Discussion in 'Off The Beaten Track' started by jlai, Oct 1, 2011.

  1. Karina1974

    Karina1974 Well-Known Member

    That's true. I have 10 1st cousins on my father's side. 8 of them were born between 1959 and 1965 (at least one every year, 2 in 1962), and all of their parents were kids during the war.

    An even more oddball generational cross is the fact that I recently found out that my almost-72-year-old dad has a 16 year old 1st cousin. Yep, this kid's father was born in 1920, and was my paternal grandmother's youngest sibling. If you go by family tree, he's in my dad's generation, but by the generation definitions, he's a Generation Y.
  2. emason

    emason Well-Known Member

    Correct, and whether their fathers fought in the war is completely irrelevant. My father worked in a defense plant making maps; he was not in the service, but I was born in 1946 and I am a boomer. It's the time period that determines if one is a boomer or not.
  3. vesperholly

    vesperholly Well-Known Member

    :rolleyes: That's reducing a generality to minutia. I said it as a rough guideline. Also, it's not irrelevant. Returning WWII veterans and the war itself ending were major causes of the boom, especially at the beginning. Certainly there were many people who were age-eligible to fight in WWII and did not, and whose children were boomers. There are exceptions to everything.


  4. emason

    emason Well-Known Member

    I was responding to Japanfan, not to you, vesperholly. Yes, the boom came because lots of servicemen returned home, but it also came because those who didn't go to war felt that bad times were over, good times were at hand and it was a safe time to start a family.

    I am not reducing anything to minutia. It's a baby boom because the population surged and tons of babies were born; what their parents did or didn't do for the war effort is totally beside the point.

## [REQUIREMENTS]
(A) Retype part of the baby boom forum discussion word for word. Begin at "1. Karina1974" and stop after "during the war.".
(B) According to the baby boom forum discussion, what work did emason's father do instead of serving in the war?
(C) Carry on the baby boom forum discussion, starting after its final post.

## [DATA BLOCK]

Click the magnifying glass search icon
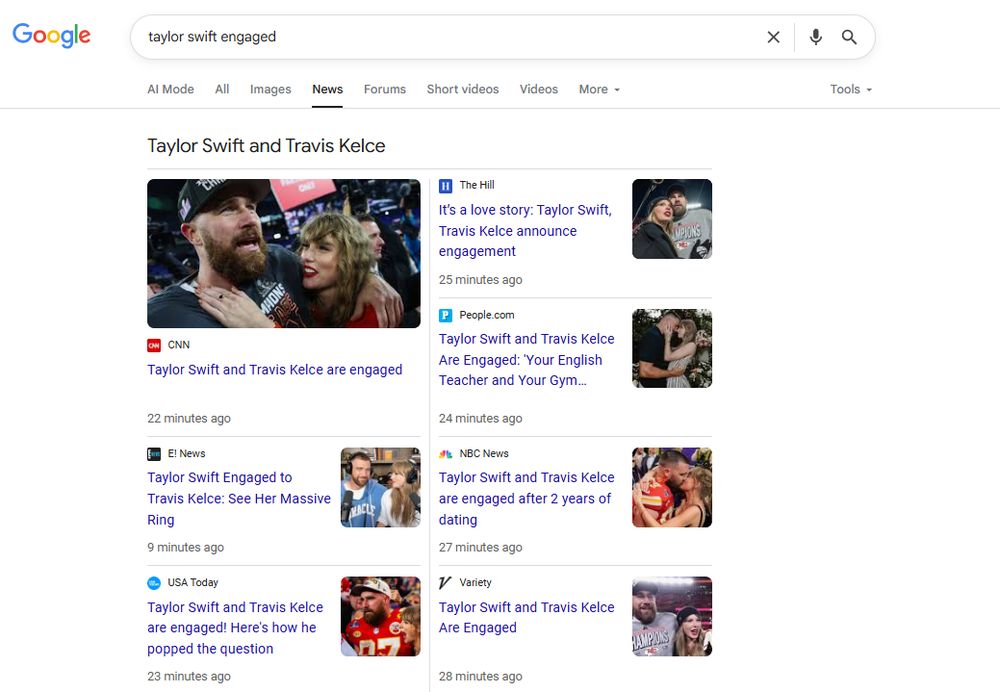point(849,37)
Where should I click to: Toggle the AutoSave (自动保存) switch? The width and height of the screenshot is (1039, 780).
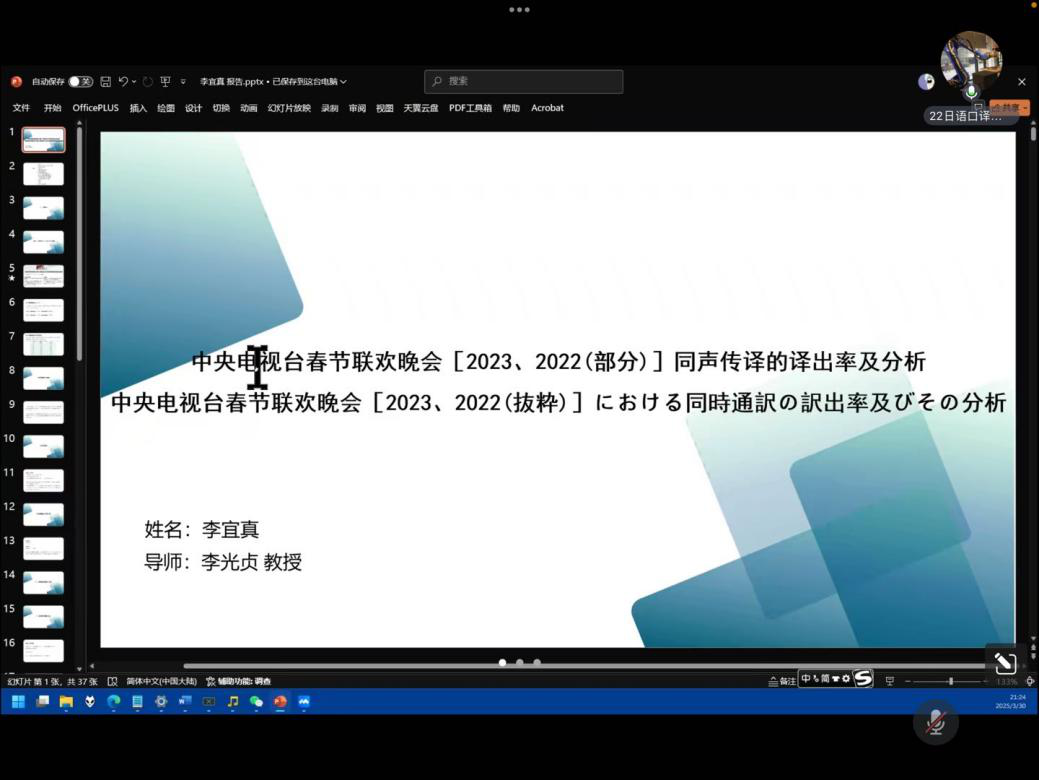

## [TASK ANSWERS]
(A)
1. Karina1974

    Karina1974 Well-Known Member

    That's true. I have 10 1st cousins on my father's side. 8 of them were born between 1959 and 1965 (at least one every year, 2 in 1962), and all of their parents were kids during the war.

(B) He worked in a defense plant making maps.

(C)
  5. smurfy

    smurfy Well-Known Member

    When I was in college, I took several history classes, and the professor that taught US history was great. Older gent, always wore a bowtie, well prepared, great teacher and very kind and seemed reserved. One student that was a nerdy guy, and nicknamed 'Doonesbury' behind his back, always had to make some kind of statement to make things sound more complex etc and came across as obnoxious and a showoff. When we were discussing the baby boom, Doonesbury interjected something about economics and blah blah blah. The very proper professor stopped him short and said it was due to 'Sex'. The whole class was laughing so hard.

    I always thought when a generation was named such as Baby Boom, Gen X, it relates to the year of birth, and nothing to do with the parents.

    My dad turned 18 in Jan 46, was drafted and served in the Phillipines, and was allowed early discharge when his father died in 47, so he served less than 2 years. We learned when my father died he he was considered a WWII Era Vet, and we received a letter from the president, a flag and a cemetery stone. We were shocked he was in the classification.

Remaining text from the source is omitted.